Selective serotonin reuptake inhibitors (SSRIs):

  • Most commonly prescribed antidepressants.
  • Lesser adverse effects.
  • DOC for depression, obsessive compulsivel disorder, post-traumatic stress disorder, panic disorder, generalized anxiety disorder & phobia.
  • MOA: Acts by blocking serotonin reuptake.
  • Drugs included: Fluoxetine, fluvoxamine, citalopram, escitalopram, sertraline, paroxetine, vortioxetine, & vilazodone.
  • Adverse effects: Nausea (most common) –> anxiety & diarrhoea.

Vortioxetine: 

  • Recent antidepressant.
  • MOA: Serotonin reuptake inhibitor. agonism at 5-HT1A receptor, partial agonism at 5-HT1B receptor & antagonism at 5-HT3. 5-HT1D & 5-HT7 receptors.

SNRIs (Serotonin-Norepinephrine Reuptake Inhibitors):

  • MOA: Blockade of neuronal serotonin & norepinephrine uptake transporters.
    • Hence,“dual reuptake inhibitors”.
  • Drugs included:Venlafaxine, desvenlafaxine, duloxetine, milnacipran, levomilnacipran.

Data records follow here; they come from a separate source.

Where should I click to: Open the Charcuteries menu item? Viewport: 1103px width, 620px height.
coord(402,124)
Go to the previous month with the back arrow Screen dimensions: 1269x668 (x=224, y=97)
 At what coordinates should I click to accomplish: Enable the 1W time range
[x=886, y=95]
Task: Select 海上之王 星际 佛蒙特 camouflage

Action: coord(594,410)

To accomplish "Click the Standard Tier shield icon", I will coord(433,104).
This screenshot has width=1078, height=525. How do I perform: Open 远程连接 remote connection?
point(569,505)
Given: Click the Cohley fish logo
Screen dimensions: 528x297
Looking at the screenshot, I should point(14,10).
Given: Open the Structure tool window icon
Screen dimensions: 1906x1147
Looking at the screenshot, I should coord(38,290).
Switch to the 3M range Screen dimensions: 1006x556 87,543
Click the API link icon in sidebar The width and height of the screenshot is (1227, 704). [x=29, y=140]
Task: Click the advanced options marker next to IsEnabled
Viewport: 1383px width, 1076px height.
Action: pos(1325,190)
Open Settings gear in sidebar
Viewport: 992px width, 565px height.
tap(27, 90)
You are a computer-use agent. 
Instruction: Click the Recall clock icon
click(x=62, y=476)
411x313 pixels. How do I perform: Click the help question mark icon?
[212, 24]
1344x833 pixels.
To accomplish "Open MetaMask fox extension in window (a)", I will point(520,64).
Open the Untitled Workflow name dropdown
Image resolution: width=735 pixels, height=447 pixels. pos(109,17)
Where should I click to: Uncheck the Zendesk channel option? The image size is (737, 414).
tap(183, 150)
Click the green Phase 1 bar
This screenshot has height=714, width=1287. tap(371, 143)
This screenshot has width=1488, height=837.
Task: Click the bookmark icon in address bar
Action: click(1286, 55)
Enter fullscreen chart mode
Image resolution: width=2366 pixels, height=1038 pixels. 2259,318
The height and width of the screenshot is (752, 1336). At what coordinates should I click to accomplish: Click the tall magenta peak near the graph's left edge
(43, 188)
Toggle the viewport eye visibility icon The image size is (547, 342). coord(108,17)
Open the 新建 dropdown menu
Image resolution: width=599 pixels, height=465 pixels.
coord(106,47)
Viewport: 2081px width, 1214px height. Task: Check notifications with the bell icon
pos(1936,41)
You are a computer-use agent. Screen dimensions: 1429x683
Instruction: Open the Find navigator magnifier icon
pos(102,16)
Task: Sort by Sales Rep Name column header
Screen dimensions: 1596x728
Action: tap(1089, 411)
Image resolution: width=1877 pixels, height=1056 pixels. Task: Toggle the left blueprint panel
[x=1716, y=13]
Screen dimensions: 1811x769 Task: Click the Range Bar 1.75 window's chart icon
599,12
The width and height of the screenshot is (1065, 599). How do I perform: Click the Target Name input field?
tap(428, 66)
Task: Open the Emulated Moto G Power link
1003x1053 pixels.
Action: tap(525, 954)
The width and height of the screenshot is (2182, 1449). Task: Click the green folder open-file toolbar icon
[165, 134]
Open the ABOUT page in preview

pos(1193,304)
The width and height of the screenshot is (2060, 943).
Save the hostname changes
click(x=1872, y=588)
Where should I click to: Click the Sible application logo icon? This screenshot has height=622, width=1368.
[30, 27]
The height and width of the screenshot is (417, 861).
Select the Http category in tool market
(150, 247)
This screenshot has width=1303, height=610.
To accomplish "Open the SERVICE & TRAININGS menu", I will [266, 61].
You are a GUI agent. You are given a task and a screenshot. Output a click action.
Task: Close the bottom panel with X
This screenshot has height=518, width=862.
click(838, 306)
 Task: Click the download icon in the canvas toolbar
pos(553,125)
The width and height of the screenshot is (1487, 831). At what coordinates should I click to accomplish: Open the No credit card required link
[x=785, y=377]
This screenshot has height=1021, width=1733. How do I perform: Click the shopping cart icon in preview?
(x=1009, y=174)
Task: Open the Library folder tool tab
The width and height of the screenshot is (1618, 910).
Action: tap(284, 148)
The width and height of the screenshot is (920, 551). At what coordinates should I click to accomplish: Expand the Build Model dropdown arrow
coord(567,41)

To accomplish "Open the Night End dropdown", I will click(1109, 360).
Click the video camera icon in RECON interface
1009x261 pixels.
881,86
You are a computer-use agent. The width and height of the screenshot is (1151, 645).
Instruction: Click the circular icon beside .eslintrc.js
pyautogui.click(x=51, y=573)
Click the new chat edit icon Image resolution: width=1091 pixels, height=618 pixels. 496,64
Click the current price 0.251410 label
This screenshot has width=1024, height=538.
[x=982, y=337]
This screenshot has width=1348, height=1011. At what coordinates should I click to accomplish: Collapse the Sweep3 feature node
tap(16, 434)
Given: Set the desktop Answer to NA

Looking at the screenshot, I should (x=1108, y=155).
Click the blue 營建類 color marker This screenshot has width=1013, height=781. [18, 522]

Monoamine oxidase inhibitors:

  • MOA: Inhibits monoamines enzyme (MAO-A & MAO-B) metabolism.
  • Drugs included: Non-selective MAO inhibitors – Tranylcypromine, phenelzine & isocarboxazid.

Atypical antidepressants:

Drugs included: 

  • SARI (serotonin antagonist & reuptake inhibitors): Trazodone & nefazodone.
  • NSSA (nor adrenergic and specific serotonergic antidepressant): Mirtazapin.
  • NDRI (norepinephrine-dopamine reuptake inhibitors): BupropionInhibition of norepinephrine & dopamine reuptake.
  • Serotonin reuptake enhancer: Tianeptine & amineptine – Acts by enhancing serotonin reuptake.
  • Antipsychotics: In patient with depression & psychotic symptoms.

2. Psychotherapy:

Techniques used:

  • Cognitive behavioral therapy:
    • Aims at correcting cognitive distortions (faulty ways of thinking) & faulty behaviors.
    • Most effective psychotherapeutic technique for depression.
  • Interpersonal therapy.
  • Other therapies: 
    • Behavior therapy, family therapy & psychoanalytically oriented therapy.

3.  Other somatic treatments

Electroconvulsive therapy (ECT): 

Indications: 

  • Severe depression with suicide risk.
  • Severe depression with stupor.
  • Depression with psychotic symptoms
  • Refractoriness to other treatment modalities.

Transcranial magnetic stimulation:

  • Newer modality using magnetic energy.
  • Nonconvulsive.
  • Not requires anesthesia.
  • Lesser side effects.
  • Vagal nerve stimulation.

Deep brain stimulation – 

  • Used for chronic & intractable depression.

Exam Important

  • Choice of antidepresseant drug depends on their adverse effects.
  • Antagonism of muscarinic, histaminic H1, α1 & , α2 adrenergic receptors & cardiac sodium channels bloackage by TCA’s is responsible for their side effect.
  • NDRI (norepinephrine-dopamine reuptake inhibitors) like Bupropion inhibits both norepinephrine & dopamine reuptake.
  • Serotonin reuptake enhancer like tianeptine & amineptine acts by enhancing serotonin reuptake.
  • Cognitive behavioral therapy is most effective psychotherapeutic technique for depression.
  • Electroconvulsive therapy (ECT) is therapy of choice for patient with severe depression with suicide risk & with stupor.
  • Somatic treatments methods used for treating depression includes transcranial magnetic stimulation, vagal nerve stimulation & deep brain stimulation.
  • Antidepressant drug used in nocturnal eneuresis is Imipramine.